Bénin : Un policier condamné à 5 ans de prison après une publication sur Whatsapp – La Nouvelle Tribune
La Cour de répression des infractions économiques et du terrorisme (CRIET) a rendu, mardi 5 mai 2026 à Cotonou, son verdict dans une affaire impliquant un officier de police judiciaire de la police républicaine. Le fonctionnaire a été condamné à cinq ans d’emprisonnement ferme et à une amende de dix millions de francs CFA pour des faits liés à des publications sur WhatsApp, consécutives à la tentative de coup d’État déjouée du 7 décembre 2025 contre le président Patrice Talon.
Le jugement consacre la position du ministère public, qui poursuivait l’agent pour apologie de crime contre la sûreté de l’État, incitation à la haine via internet et incitation à la rébellion. Selon Libre Express, la juridiction a retenu l’ensemble des charges à l’issue des débats.
Des poursuites fondées sur un message diffusé en ligne
L’affaire trouve son origine dans un message publié par le prévenu au sein d’un groupe WhatsApp. Cette intervention faisait suite aux événements du 7 décembre 2025, marqués par une tentative de putsch déjouée. Le policier avait écrit : « C’est le prototype des Béninois ça », en réaction à un autre message diffusé dans le groupe.
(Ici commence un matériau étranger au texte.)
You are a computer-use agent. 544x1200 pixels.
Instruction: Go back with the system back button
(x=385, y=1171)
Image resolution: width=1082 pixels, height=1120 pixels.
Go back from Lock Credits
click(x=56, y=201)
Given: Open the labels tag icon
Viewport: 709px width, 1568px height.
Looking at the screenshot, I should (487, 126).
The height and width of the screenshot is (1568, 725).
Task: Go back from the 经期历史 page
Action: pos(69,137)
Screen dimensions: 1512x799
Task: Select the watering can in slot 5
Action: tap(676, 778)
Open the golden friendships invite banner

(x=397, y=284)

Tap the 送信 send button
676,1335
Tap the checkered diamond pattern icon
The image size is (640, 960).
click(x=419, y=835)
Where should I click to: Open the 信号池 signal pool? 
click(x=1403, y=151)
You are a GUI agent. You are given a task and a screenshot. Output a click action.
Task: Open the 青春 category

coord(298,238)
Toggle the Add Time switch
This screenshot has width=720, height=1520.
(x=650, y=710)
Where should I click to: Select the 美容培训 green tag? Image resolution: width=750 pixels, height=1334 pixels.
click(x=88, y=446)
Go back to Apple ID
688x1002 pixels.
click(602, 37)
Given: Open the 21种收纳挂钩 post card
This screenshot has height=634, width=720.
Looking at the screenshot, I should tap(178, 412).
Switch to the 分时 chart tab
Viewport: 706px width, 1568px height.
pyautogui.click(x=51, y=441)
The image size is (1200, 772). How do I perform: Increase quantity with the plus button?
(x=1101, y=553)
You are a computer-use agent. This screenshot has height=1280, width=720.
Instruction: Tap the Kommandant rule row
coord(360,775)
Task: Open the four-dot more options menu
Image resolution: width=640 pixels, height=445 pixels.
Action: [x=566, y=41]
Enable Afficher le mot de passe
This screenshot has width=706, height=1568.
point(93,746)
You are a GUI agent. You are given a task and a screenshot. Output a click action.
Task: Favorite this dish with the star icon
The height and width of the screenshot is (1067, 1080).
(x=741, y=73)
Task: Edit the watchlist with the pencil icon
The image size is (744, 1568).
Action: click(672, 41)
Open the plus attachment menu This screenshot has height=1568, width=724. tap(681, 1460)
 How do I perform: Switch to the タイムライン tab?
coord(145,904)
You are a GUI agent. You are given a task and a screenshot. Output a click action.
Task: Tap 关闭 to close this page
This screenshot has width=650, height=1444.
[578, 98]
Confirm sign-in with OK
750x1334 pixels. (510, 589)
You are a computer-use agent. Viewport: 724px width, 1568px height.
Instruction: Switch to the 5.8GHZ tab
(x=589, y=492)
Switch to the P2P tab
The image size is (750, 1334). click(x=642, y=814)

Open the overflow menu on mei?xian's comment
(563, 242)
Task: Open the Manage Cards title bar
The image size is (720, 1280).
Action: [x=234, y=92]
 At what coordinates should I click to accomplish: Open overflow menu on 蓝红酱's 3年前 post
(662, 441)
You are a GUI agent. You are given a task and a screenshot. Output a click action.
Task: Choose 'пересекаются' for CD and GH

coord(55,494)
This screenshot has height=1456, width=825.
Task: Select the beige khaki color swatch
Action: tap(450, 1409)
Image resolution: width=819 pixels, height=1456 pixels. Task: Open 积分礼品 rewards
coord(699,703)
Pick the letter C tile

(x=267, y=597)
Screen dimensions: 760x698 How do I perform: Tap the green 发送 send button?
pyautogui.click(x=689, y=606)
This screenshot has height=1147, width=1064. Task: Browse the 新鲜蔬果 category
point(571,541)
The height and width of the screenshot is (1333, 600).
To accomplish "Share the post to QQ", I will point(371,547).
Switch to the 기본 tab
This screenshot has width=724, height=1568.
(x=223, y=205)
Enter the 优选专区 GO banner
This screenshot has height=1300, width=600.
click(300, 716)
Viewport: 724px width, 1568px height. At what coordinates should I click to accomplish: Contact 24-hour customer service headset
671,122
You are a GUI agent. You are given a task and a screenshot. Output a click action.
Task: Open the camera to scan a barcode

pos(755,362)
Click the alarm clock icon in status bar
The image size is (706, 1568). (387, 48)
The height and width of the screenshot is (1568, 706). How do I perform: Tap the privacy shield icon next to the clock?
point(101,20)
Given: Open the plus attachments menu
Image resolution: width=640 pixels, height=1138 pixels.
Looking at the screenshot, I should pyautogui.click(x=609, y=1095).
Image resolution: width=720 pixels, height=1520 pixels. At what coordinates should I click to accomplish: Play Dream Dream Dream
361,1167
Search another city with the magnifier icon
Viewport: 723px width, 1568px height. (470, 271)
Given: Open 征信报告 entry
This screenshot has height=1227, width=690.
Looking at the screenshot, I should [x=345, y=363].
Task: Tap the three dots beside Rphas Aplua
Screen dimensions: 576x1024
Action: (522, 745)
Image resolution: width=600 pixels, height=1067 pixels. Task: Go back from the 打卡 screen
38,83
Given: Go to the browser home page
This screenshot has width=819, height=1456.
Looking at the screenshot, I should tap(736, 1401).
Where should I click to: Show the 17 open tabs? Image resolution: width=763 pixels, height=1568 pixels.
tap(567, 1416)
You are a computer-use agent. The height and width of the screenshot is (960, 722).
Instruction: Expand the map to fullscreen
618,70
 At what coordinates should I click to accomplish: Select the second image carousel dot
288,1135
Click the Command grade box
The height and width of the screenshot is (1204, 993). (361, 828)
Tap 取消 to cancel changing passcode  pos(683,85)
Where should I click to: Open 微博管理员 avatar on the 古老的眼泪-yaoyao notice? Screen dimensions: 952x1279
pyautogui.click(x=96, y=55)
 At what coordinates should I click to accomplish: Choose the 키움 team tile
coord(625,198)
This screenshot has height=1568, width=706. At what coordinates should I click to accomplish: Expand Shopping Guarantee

Le parquet spécial près la CRIET a considéré que cette publication constituait une prise de position susceptible d’encourager des actes contraires à la sûreté de l’État. L’accusation a également retenu le caractère public de l’échange numérique, estimant que le message dépassait un cadre strictement privé. L’officier, en poste à la Direction de la police judiciaire (DPJ) au moment des faits, avait été placé en détention préventive depuis décembre 2025. Cette mesure s’inscrivait dans le cadre des investigations ouvertes après la diffusion du message incriminé.
Une défense centrée sur l’interprétation du message
Devant la juridiction, le prévenu a contesté la lecture faite de ses propos. Il a expliqué que son intervention visait à alerter ses proches sur les conséquences d’un coup d’État, qu’il présentait comme une action négative. Selon ses déclarations, le message ciblait les personnes susceptibles de soutenir de telles initiatives, avec l’intention de les dissuader.
Le policier a également précisé qu’il s’exprimait dans un espace d’échanges limité, sans volonté d’inciter à des actes répréhensibles. Ces arguments n’ont pas convaincu le ministère public. Lors des réquisitions présentées début février 2026, la substitut du procureur spécial avait insisté sur les obligations de réserve et de neutralité imposées aux agents de la force publique, en particulier aux officiers de police judiciaire. Le parquet avait estimé que la qualité du prévenu impliquait une vigilance accrue dans l’usage des réseaux sociaux.
Une décision conforme aux réquisitions du parquet
La décision rendue par la CRIET reprend intégralement les peines sollicitées par le ministère public, tant sur la durée de l’emprisonnement que sur le montant de l’amende. Le tribunal a ainsi confirmé la qualification pénale des faits et retenu la responsabilité de l’officier. Le policier dispose d’un délai de quinze jours pour interjeter appel de cette décision, conformément aux règles de procédure pénale en vigueur. Cette voie de recours lui permettrait de contester le jugement devant une juridiction supérieure.